By Brendan O’Brien
(Reuters) -Five people remained in critical condition on Monday after a weekend shooting at a teenage birthday celebration in rural Alabama that left four dead, hospital authorities said.
A total of 28 people were injured in Saturday’s shooting at the Mahogany Masterpiece Dance Studio in Dadeville, a community of 3,200 people about 50 miles (80.47 km) northeast of Montgomery. The shooting occurred during a “Sweet 16” party, authorities said.
All four who were killed were high school seniors. Of the nine injured who were still hospitalized, five were in critical condition, Heidi Smith, a spokesperson for Lake Martin Community Hospital, said at a news conference on Monday.
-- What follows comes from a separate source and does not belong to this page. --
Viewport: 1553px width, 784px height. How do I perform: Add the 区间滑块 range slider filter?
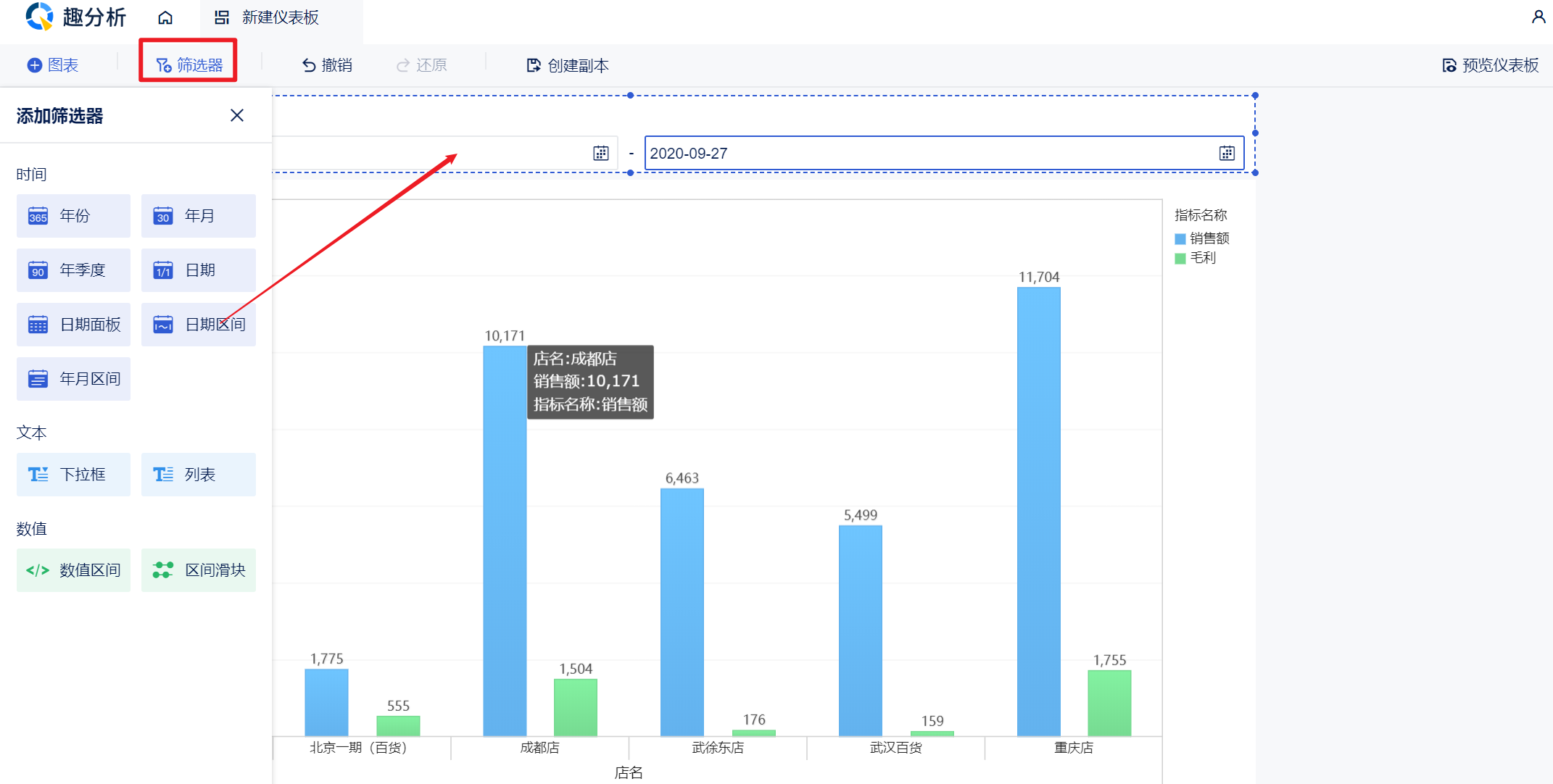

“Dadeville is just a very small community. It was just really difficult because everybody knows everybody and seeing people come through the emergency room that you know, was very difficult,” Smith said.
One of the four people killed during the violence was a high school football player who was among those attending his sister’s “Sweet 16” birthday party, the Montgomery Advertiser newspaper reported.
The newspaper, quoting the victim’s grandmother, identified the slain teenager as Phil Dowdell, whom she said was set to graduate in a matter of weeks and planned to attend Jacksonville State University on a football scholarship.
Authorities have not said whether any suspect in the shooting had died or been arrested. They have also not disclosed what may have led to the bloodshed.
The shooting follows separate outbreaks of deadly gun violence in Tennessee and Kentucky that prompted local leaders to call for tighter gun control measures.
Mass shootings have become commonplace in the United States, with more than 163 so far in 2023, the most at this point in the year since at least 2016, according to the Gun Violence Archive. The nonprofit group defines a mass shooting as any in which four or more people are wounded or killed, not including the shooter.
The Alabama shooting also comes less than two weeks after five people, including teenagers, were shot in Isle of Palms, a beach community in South Carolina. That shooting stemmed from a fight that broke out during a “senior skip day” in which high school seniors celebrate their upcoming graduation by taking a school day off, authorities said.